The algorithm described in the previous question is very inefficient. In practice, more efficient algorithms based on depth first search are used.

1.7.3. Question 10

Consider the graph given by adjacency list \([5], [1, 3], [2, 4, 6], [2], [1], [4]\).

  1. Without drawing the graph, use BFS to determine all shortest paths starting from node 3.

  2. Draw the graph and determine its strongly and weakly connected components.

1.8. Answers

Question 1

  1. \([1,6],[6,1],[3,1],[3,4],[6,4],[4,4],[3,2],[4,2],[4,5],[2,5]\) (in any order)

  2. \([6],[5],[1,4,2],[4,2,5],[],[1,4]\)

\[\begin{split} \begin{bmatrix} 0 & 0 & 0 & 0 & 0 & 1\\ 0 & 0 & 0 & 0 & 1 & 0\\ 1 & 1 & 0 & 1 & 0 & 0\\ 0 & 1 & 0 & 1 & 1 & 0\\ 0 & 0 & 0 & 0 & 0 & 0\\ 1 & 0 & 0 & 1 & 0 & 0 \end{bmatrix} \end{split}\]

Question 2

1) and 2)

Answer question 2

3)

Answer question 2

Question 3

1. There are 3 choices for the first node, and 2 choices for each of the 10 subsequent nodes. The total number of walks is therefore \(3 × 2^{10}\).

Answer question 4

2. Paths from node 6 to node 4: \([6,4],[6,7,4],[6,7,3,4],[6,7,3,5,4]\). Paths from node 4 to node 6: none.
3. \([2,1,3,7,6,4]\).

Question 5

  1. Average path length = 1 since every node is directly connected to every other node in both directions. Global clustering coefficient = 1 since the neighbours of every node are all connected to each other in both directions.

  2. The global clustering coefficient expresses how nodes share common neigh- bours that connect to one another. A high clustering coefficient represents a network with small groups of nodes that share local connections.

Question 6

  1. BFS starting at node 2:\([2,1,4,3,5,7,6]\)
    Path distances from node 2: \(d = [1,0,2,1,3,4,3]\) where \(d(i)\) is the distance from node \(i\).

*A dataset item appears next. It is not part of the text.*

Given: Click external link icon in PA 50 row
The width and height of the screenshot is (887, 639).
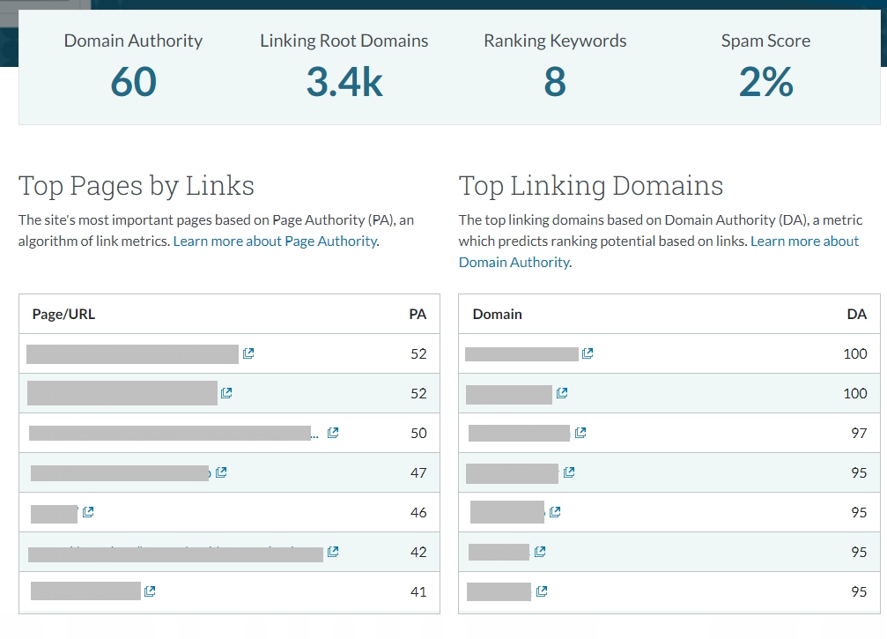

  2. BFS starting at node 6: \([6, 4, 7, 3, 5]\)
    Path distances from node 6: \(d = [inf, inf, 2, 1, 3, 0, 1]\)

Question 7

1.

Answer question 7

2. For node order 1, 2, 3, 6:

\[\begin{split} \begin{bmatrix} 0 & 1 & 1 & 0\\ 1 & 0 & 0 & 0\\ 0 & 0 & 0 & 0\\ 0 & 0 & 0 & 0 \end{bmatrix} \end{split}\]

Question 8

Connected components: \([1, 5, 6, 7, 9], [4, 8], [2, 3, 10]\)

Question 9

Strongly connected components: \([3, 6, 8], [2, 4], [1, 5, 7, 9]\)

1.9. References

[1] Sporns, Olaf. Graph theory methods for the analysis of neural connectivity patterns. In Neuroscience Databases. Springer, Boston, MA, 2003. pp 171-185.

[2] Fornito, A., Zalesky, A., and Bullmore, E. Fundamentals of Brain Network Analysis. Academic Press, 2016.